Saved entries:
────────────────────

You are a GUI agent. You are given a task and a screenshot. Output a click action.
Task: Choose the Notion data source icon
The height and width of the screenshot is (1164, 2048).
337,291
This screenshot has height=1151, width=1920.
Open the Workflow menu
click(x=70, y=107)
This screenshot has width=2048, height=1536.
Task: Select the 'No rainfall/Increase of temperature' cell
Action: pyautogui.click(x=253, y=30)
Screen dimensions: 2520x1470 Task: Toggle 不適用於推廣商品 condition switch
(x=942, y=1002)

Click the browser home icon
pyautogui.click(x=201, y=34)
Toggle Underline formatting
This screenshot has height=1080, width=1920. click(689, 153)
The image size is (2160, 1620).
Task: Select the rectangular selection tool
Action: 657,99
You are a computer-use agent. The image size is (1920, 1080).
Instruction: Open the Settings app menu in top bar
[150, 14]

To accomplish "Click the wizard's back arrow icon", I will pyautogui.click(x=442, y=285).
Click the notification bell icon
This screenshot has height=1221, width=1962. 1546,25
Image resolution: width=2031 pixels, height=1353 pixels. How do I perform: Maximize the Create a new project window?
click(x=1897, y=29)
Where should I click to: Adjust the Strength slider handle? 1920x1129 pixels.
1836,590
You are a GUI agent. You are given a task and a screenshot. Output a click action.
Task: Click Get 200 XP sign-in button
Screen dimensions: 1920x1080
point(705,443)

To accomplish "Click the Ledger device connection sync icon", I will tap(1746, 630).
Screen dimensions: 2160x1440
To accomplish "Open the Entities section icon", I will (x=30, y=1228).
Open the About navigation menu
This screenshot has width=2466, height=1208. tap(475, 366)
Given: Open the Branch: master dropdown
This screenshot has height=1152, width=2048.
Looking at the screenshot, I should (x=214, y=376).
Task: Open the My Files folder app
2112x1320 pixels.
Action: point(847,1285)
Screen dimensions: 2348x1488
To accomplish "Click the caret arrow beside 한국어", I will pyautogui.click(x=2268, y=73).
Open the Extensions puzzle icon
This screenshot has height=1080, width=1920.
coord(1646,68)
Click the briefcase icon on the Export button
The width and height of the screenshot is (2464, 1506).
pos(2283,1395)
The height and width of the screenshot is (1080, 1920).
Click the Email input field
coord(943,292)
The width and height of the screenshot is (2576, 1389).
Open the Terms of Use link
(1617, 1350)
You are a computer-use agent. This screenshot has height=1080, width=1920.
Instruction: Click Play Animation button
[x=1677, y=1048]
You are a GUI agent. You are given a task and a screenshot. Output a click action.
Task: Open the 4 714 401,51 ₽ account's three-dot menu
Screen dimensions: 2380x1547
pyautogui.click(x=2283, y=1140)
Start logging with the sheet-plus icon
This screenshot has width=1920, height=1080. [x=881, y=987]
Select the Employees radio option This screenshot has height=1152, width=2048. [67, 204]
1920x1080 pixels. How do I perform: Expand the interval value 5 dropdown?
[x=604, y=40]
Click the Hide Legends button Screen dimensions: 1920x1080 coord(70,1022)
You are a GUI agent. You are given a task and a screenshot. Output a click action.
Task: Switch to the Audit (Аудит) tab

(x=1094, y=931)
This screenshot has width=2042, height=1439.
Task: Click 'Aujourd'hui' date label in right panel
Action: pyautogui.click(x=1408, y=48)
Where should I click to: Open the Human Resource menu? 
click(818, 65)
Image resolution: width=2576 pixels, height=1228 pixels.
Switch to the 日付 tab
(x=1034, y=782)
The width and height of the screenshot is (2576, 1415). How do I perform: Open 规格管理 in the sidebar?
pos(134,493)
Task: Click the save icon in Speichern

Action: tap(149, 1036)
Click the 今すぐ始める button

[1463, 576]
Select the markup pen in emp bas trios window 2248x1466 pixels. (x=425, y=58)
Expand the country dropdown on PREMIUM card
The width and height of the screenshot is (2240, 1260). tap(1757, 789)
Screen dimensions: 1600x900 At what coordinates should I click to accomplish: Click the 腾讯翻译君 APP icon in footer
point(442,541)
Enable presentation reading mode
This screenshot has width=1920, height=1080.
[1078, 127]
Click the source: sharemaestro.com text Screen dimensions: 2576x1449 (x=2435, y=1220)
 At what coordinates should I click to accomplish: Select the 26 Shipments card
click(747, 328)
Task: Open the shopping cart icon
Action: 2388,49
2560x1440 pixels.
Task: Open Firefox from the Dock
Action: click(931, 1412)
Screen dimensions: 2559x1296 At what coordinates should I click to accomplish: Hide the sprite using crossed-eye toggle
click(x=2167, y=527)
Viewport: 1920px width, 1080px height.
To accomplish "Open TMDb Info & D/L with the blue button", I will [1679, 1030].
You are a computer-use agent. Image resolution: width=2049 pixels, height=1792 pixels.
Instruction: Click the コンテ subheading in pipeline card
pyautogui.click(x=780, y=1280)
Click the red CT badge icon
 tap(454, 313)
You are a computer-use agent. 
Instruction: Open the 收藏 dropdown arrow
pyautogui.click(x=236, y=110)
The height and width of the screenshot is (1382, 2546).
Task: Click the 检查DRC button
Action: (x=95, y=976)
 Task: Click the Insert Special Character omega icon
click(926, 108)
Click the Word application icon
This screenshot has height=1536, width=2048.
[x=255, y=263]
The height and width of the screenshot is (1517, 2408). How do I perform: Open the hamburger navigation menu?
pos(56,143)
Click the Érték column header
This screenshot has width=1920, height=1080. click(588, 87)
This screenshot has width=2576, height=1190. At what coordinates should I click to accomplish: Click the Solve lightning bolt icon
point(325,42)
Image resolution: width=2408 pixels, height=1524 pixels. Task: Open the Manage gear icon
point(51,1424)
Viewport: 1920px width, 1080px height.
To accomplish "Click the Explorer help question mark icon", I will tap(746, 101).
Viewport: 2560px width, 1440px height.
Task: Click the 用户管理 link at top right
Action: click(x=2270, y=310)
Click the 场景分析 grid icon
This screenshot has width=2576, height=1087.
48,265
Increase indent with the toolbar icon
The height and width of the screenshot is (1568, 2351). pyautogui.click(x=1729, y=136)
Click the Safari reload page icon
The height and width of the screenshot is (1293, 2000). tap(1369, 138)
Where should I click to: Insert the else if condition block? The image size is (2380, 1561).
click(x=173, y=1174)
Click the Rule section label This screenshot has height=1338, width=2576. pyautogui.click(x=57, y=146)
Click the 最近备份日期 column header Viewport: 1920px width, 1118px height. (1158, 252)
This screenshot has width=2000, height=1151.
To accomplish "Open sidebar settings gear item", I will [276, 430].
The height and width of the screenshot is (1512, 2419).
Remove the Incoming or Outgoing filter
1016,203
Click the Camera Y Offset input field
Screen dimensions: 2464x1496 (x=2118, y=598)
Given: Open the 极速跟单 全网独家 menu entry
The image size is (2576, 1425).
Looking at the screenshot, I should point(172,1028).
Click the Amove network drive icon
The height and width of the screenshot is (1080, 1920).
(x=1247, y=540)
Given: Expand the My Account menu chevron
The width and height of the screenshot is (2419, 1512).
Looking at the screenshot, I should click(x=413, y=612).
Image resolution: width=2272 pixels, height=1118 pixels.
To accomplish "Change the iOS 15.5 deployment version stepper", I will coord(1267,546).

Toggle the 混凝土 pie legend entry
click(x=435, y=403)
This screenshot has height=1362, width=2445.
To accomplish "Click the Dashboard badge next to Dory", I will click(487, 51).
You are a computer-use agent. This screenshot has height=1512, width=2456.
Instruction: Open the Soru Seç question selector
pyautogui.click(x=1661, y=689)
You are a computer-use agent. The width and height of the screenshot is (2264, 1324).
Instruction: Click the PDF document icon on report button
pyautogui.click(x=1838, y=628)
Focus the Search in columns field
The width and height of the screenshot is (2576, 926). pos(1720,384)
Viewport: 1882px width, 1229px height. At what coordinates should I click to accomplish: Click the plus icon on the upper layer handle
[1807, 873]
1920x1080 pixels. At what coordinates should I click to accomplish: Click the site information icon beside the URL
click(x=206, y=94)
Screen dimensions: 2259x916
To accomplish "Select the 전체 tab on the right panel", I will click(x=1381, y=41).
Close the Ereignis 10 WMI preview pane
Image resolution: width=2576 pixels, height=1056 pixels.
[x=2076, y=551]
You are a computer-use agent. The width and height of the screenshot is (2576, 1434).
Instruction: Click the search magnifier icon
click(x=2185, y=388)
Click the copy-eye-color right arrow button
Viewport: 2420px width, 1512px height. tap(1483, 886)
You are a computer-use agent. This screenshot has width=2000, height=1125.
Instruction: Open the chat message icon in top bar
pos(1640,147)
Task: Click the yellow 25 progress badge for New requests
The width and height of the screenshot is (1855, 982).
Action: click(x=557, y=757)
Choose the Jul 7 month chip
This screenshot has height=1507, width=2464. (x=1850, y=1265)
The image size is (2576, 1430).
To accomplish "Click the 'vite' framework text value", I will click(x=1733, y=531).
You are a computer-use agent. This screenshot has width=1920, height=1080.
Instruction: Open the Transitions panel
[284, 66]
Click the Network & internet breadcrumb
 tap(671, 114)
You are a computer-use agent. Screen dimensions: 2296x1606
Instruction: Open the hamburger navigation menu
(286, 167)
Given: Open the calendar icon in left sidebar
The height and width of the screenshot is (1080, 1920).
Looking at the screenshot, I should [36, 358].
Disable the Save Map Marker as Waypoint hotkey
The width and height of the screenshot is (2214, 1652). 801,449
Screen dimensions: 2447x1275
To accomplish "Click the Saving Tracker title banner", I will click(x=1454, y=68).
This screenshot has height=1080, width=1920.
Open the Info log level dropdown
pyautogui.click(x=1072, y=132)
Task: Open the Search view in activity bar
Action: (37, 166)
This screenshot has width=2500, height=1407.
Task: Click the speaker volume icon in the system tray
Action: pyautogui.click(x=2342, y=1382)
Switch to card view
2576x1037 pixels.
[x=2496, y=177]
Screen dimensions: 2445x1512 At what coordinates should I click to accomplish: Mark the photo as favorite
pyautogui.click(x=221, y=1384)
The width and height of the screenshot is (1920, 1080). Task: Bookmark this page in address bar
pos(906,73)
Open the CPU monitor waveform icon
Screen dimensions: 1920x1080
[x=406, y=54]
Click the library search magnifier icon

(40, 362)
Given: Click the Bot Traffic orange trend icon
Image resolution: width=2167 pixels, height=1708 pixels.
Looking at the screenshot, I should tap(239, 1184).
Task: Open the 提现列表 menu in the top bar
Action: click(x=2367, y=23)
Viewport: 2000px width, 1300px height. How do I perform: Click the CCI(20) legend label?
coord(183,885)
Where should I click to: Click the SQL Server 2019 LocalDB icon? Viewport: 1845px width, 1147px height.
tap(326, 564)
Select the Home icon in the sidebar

────────────────────

[What is required]: Using the data above, print exactly the lines from the line that contains "Task: Click Get 200 XP sign-in button" through the line that contains "The width and height of the screenshot is (2576, 1389).", with both included.

[Solution to the exercise]:
Task: Click Get 200 XP sign-in button
Screen dimensions: 1920x1080
point(705,443)

To accomplish "Click the Ledger device connection sync icon", I will tap(1746, 630).
Screen dimensions: 2160x1440
To accomplish "Open the Entities section icon", I will (x=30, y=1228).
Open the About navigation menu
This screenshot has width=2466, height=1208. tap(475, 366)
Given: Open the Branch: master dropdown
This screenshot has height=1152, width=2048.
Looking at the screenshot, I should (x=214, y=376).
Task: Open the My Files folder app
2112x1320 pixels.
Action: point(847,1285)
Screen dimensions: 2348x1488
To accomplish "Click the caret arrow beside 한국어", I will pyautogui.click(x=2268, y=73).
Open the Extensions puzzle icon
This screenshot has height=1080, width=1920.
coord(1646,68)
Click the briefcase icon on the Export button
The width and height of the screenshot is (2464, 1506).
pos(2283,1395)
The height and width of the screenshot is (1080, 1920).
Click the Email input field
coord(943,292)
The width and height of the screenshot is (2576, 1389).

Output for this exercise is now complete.